Your task is to copy the stretch of lines in the records below that begins with the line containing "The width and" and ends with the line containing "The height and width of the screenshot is (408, 676).", exactly as written, with nothing added.

Material provided.
* * * *

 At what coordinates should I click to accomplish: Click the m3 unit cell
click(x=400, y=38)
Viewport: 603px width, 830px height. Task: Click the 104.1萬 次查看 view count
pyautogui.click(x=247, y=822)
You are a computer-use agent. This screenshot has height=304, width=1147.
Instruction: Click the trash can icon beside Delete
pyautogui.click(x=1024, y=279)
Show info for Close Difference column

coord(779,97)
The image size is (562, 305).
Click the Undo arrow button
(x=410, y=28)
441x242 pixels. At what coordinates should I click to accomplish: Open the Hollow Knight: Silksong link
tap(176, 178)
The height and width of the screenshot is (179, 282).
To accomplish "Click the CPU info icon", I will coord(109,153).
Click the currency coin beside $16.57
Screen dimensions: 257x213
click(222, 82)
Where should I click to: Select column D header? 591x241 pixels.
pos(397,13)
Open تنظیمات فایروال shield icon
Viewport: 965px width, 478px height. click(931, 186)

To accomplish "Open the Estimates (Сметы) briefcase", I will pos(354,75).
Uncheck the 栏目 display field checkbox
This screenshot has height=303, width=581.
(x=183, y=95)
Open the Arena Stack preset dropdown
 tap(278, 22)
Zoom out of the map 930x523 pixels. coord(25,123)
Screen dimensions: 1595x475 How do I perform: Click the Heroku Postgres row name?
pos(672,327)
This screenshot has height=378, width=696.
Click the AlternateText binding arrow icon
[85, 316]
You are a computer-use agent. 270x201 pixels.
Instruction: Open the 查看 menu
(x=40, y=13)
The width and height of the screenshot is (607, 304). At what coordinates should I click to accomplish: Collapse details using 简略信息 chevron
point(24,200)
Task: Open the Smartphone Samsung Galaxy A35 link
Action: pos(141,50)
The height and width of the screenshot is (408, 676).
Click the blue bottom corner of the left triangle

* * * *

Solution for this task.
The width and height of the screenshot is (607, 304). At what coordinates should I click to accomplish: Collapse details using 简略信息 chevron
point(24,200)
Task: Open the Smartphone Samsung Galaxy A35 link
Action: pos(141,50)
The height and width of the screenshot is (408, 676).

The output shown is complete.